La rénovation du quartier des Ewües : pour quel espace populaire ?


Vie quotidienne / mardi, juillet 30th, 2019

Le quartier des Ewües à Cluses est au centre d’un programme de rénovation de l’habitat qui répond à un problème de vétusté et de copropriétés.

Les Ewües au début des années 1960

Construit en 1962 pour accueillir une main d’œuvre immigrée, les Ewües est un des plus importants quartiers HLM de Haute-Savoie (3 500 habitants).

Avec une absence de rénovation depuis une vingtaine d’années, de nombreux immeubles HLM sont devenus des copropriétés avec de nombreux impayés. Cela a eu pour conséquence un manque d’entretien des parties communes et des problèmes de chauffage (géré par la filiale d’EDF, Dalkia).

Cela est le résultat d’un laisser-aller, soit parce que les propriétaires ne vivent pas dedans, soit parce les propriétaires vivent dedans mais considèrent cela comme un logement « de passage » car ils épargnent pour accéder à un pavillon.

Dans ce climat, l’idée de construire de nouveaux logements et de faire une rénovation énergétique d’autres bâtiments est une bonne chose, même si l’on peut craindre l’augmentation des loyers avec des difficultés pour les foyers les plus précaires.

Dans cet élan, la rénovation urbaine va également impulser des structures pour aider à l’intégration des jeunes dans le travail, une restructuration du supermarché, un nouveau complexe sportif.

Travail, consommation, sport, mais quelle intervention au niveau social et culturel ? Comme dans n’importe quel quartier populaire, une partie de la jeunesse est facilement désœuvrée avec une volonté de trouver une vie positive.

Au fond, que cherchent les jeunes ? Ils aspirent à s’amuser, à être pris au sérieux, à développer des valeurs morales, à échanger avec des plus âgés et à être à la pointe de la modernité.

Pour satisfaire ces besoins, il faut des espaces démocratiques sinon on laisse s’installer la rancœur et l’ennui qui sont le terreau des idéologies rétrogrades.

Ce manque d’espaces est un véritable problème qui inquiète les parents, ceux-ci se sentent délaissés face à la place que peuvent prendre les consommations de drogues (tabac et alcool en tête) mais aussi celles des réseaux illegaux.

Il y avait pourtant une Maison des jeunes et de la culture (MJC) au niveau de l’Atelier. Et aussi un cinéma de deux salles dans les années 1990 au centre-vie des Ewues I. Pourquoi n’est-ce plus le cas ?
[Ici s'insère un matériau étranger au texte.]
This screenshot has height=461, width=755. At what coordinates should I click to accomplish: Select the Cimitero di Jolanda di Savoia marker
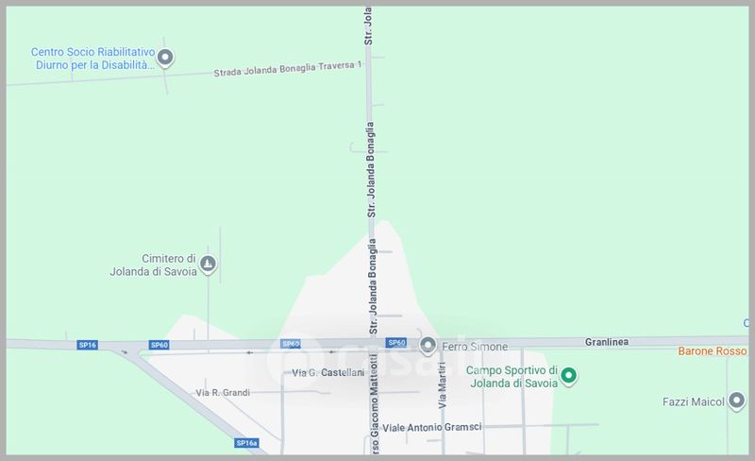point(208,265)
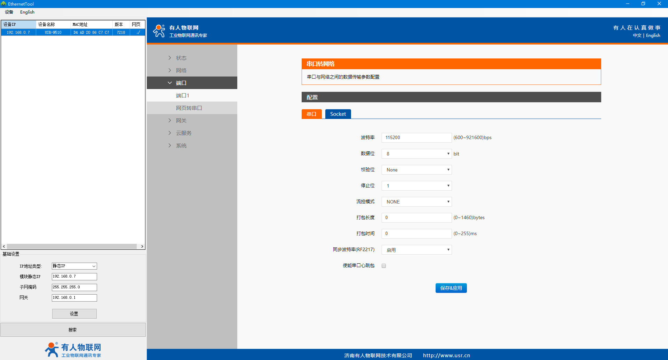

L’Atelier semble être une structure en dehors de la vie de quartier. Ce n’est pas une maison de quartier, ouverte au quotidien pour les habitants, avec par exemple des activités ludiques comme des babyfoot, des jeux de cartes, des possibilités d’échanges posés avec des adultes, etc.

Or, lorsqu’on voit les nombreux locaux vides au rez de chaussé des bâtiments, il y a objectivement des choses possibles à mettre en place rapidement.

Il y a bien quelques « city stades », mais tout le monde ne joue pas au football. Il y a bien quelques bancs mais dans des parcs qui semblent laissés à l’abandon.

Des jardins sur l’exemple de des Jardins partagés et solidaires serait ainsi une proposition permettant d’unir les gens autour de l’écologie sur une base de solidarité et de collectivisme.

Mais, évidemment, pour que des initiatives soient réellement démocratiques, il faut une impulsion d’en bas qui soit reliée directement aux habitants du quartier.